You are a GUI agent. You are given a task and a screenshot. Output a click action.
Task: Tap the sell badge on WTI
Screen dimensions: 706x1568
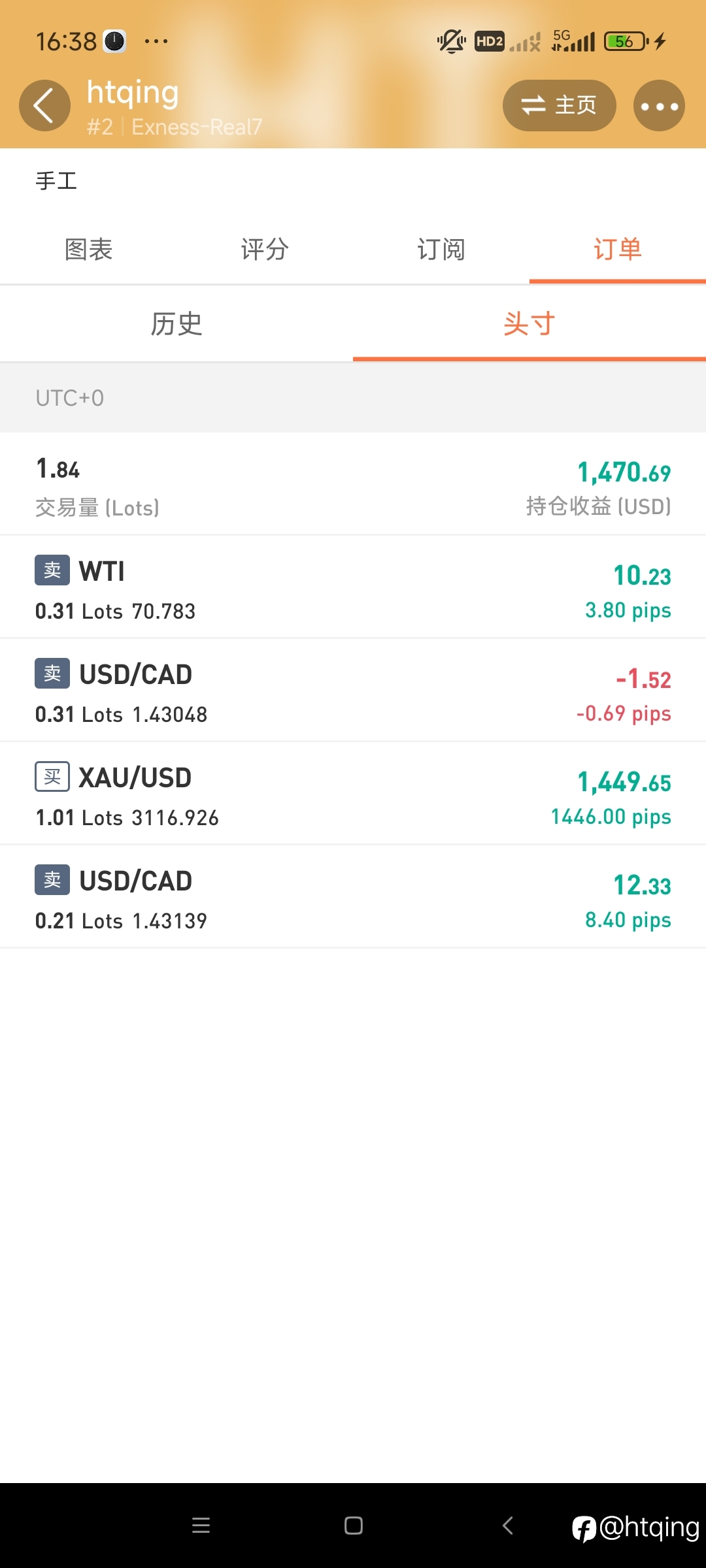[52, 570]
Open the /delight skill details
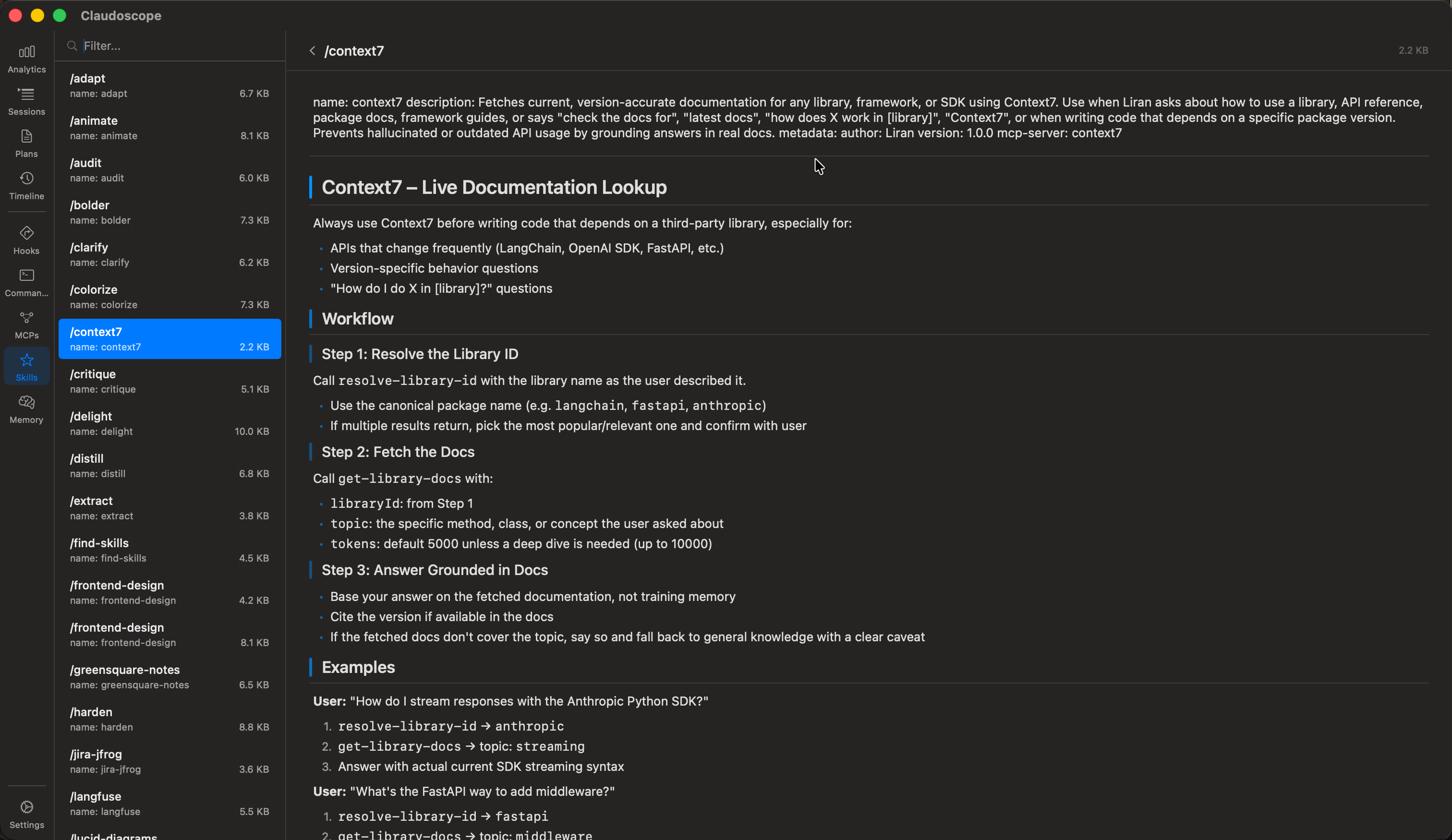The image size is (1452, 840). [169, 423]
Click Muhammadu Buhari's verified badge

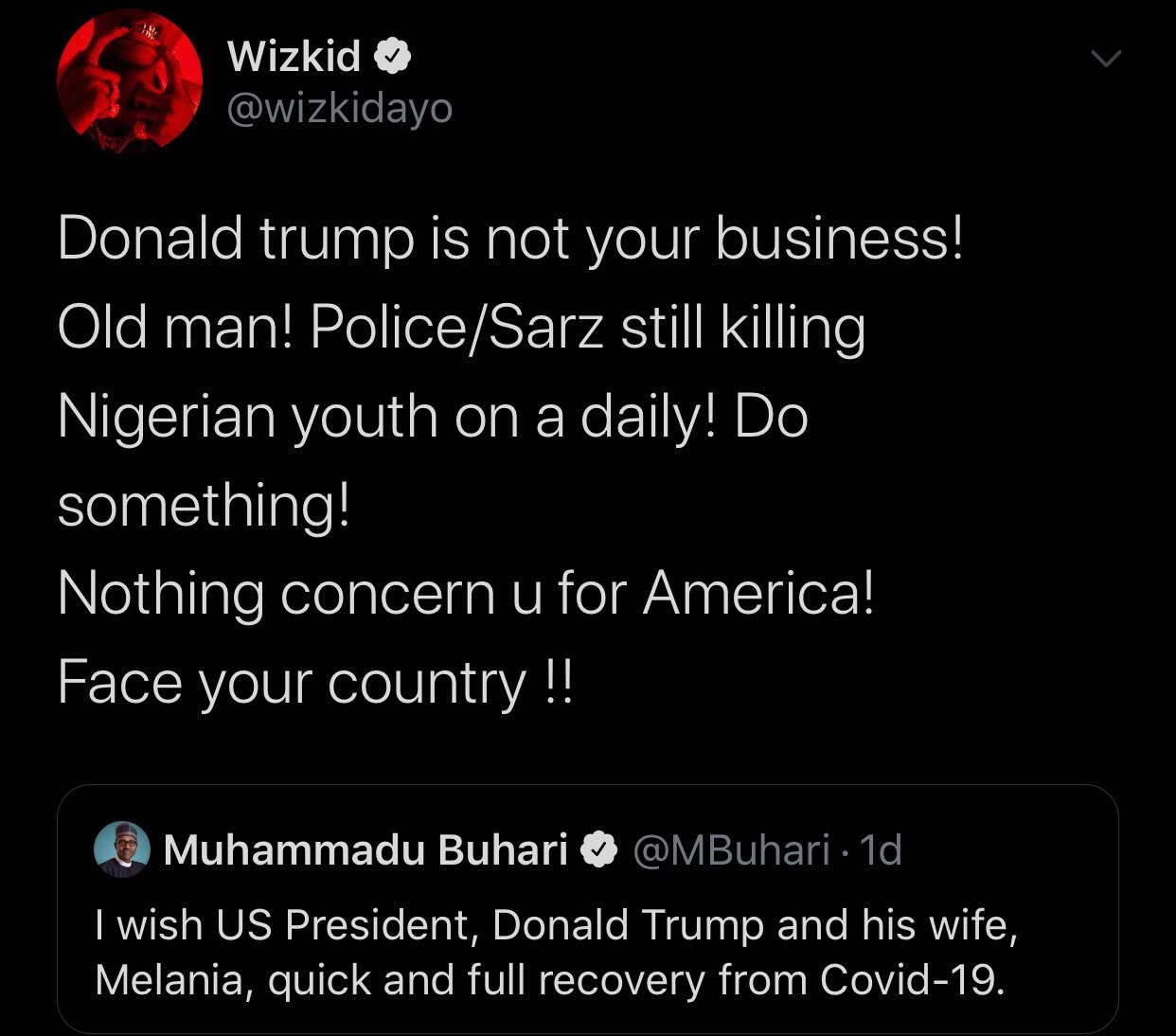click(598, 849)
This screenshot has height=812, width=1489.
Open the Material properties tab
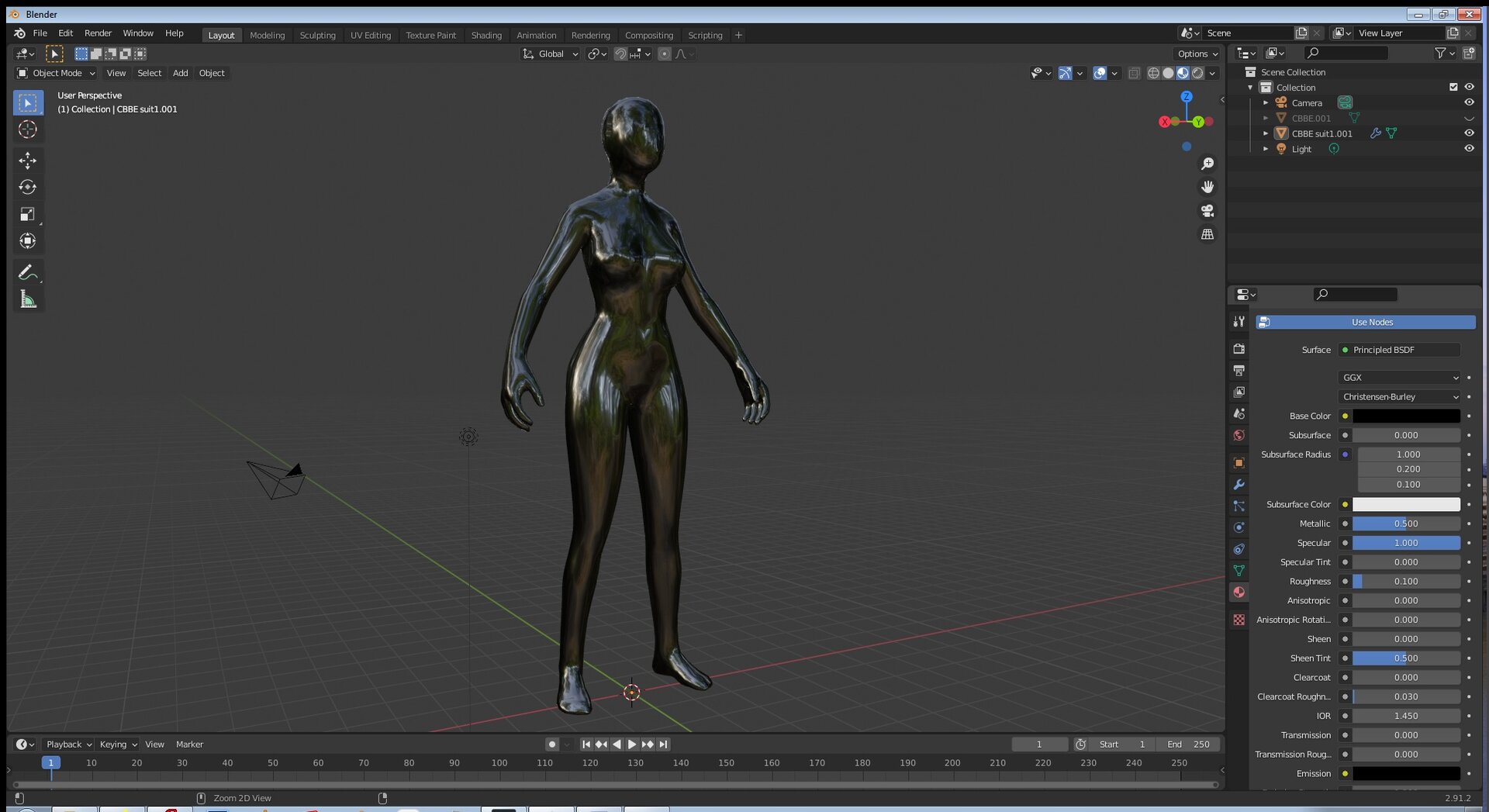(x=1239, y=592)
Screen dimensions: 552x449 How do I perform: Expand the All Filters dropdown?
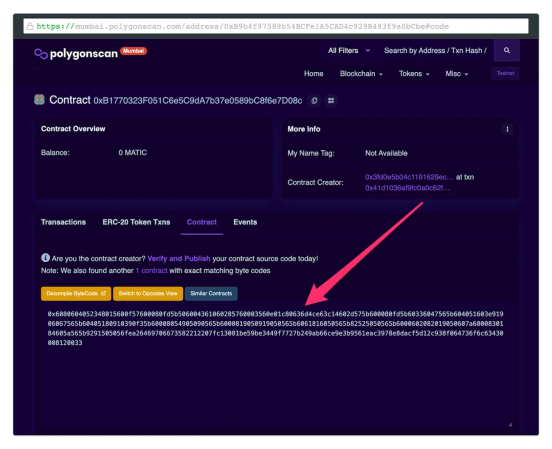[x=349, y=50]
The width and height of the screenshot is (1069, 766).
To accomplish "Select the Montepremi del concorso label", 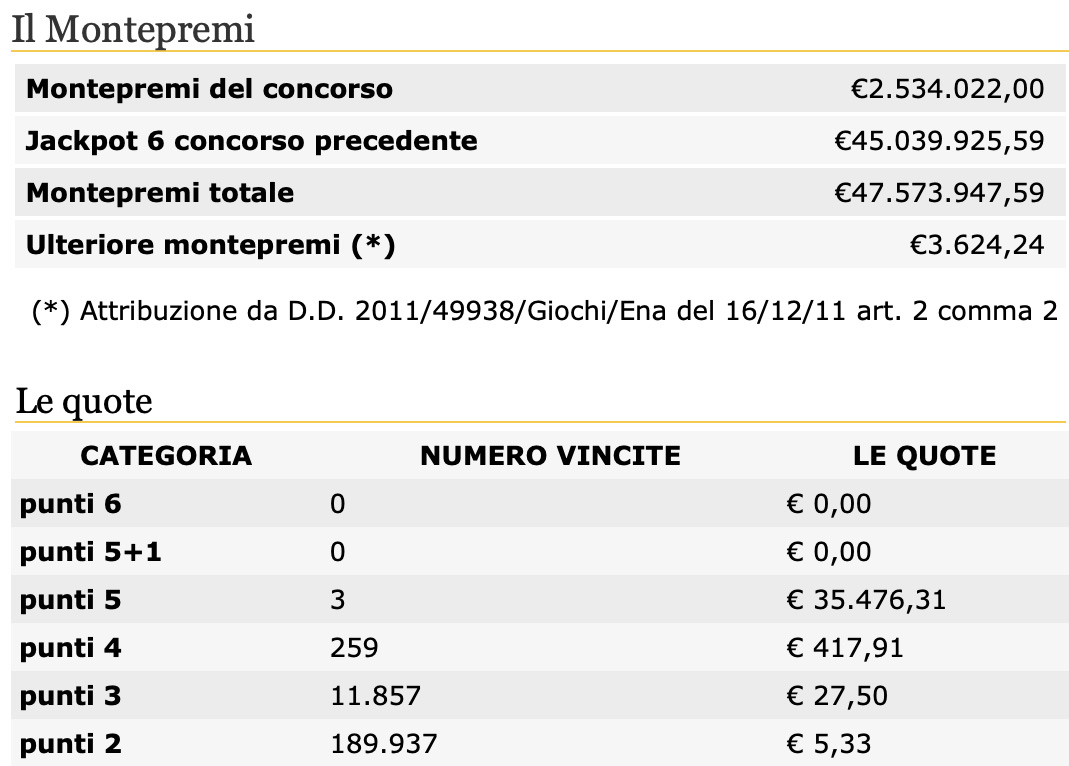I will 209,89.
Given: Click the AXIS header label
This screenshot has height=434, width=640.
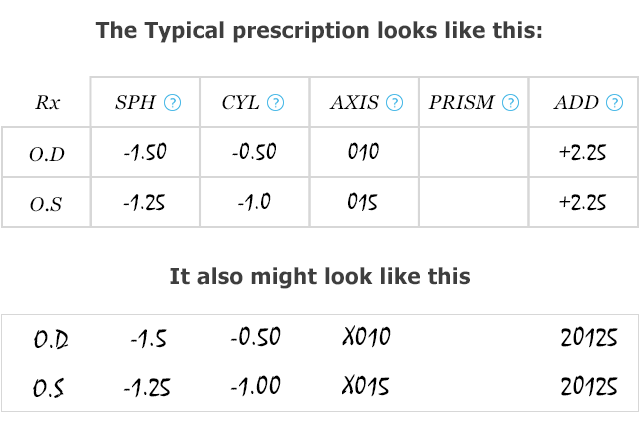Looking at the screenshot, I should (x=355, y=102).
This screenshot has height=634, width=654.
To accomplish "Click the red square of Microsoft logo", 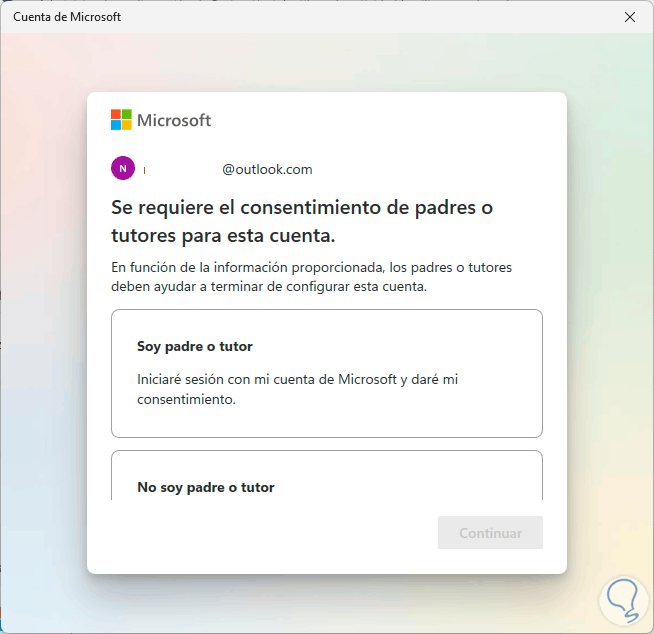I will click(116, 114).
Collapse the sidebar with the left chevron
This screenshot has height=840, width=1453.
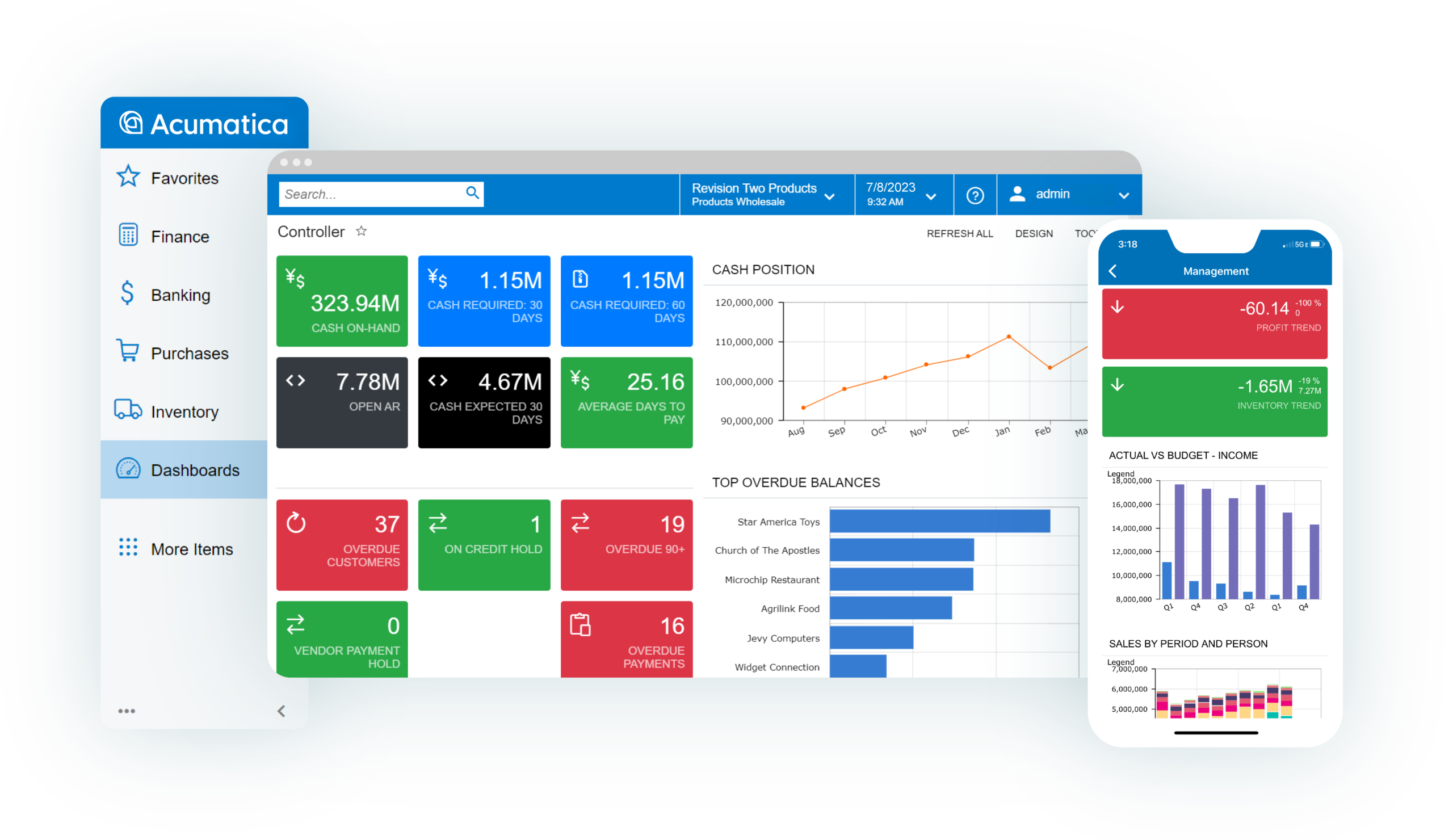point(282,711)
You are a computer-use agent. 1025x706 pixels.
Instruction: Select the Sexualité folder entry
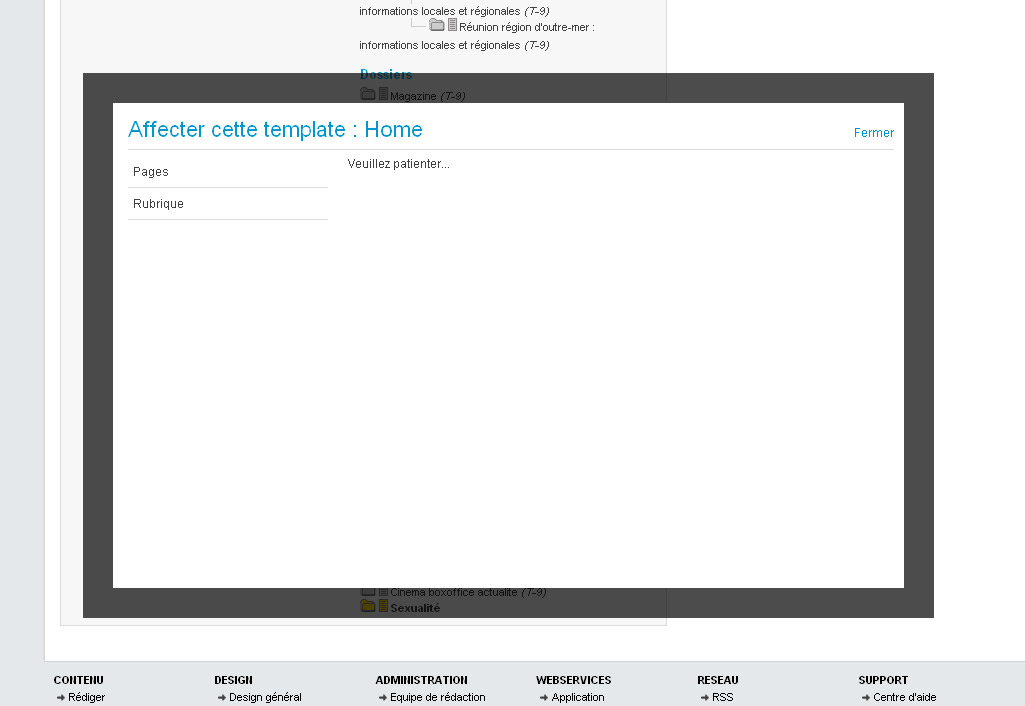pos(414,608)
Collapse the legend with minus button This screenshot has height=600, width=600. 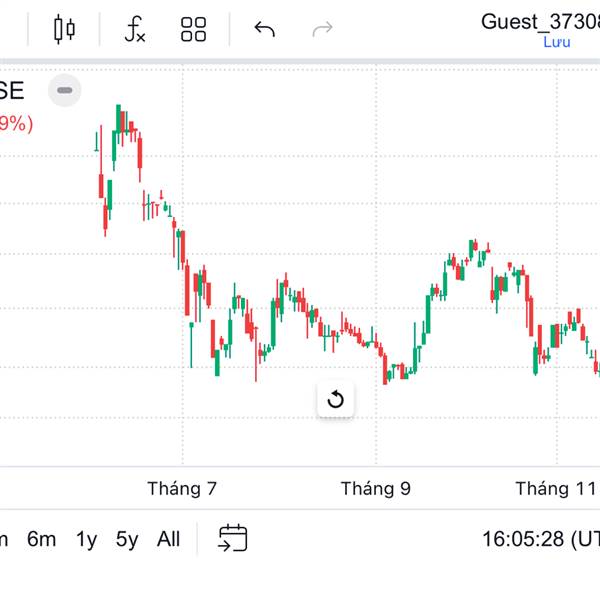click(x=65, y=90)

────────

## Task instructions:
Supply the count of lines in the entries that include "agent", and no other text.

## Response to this exercise:
2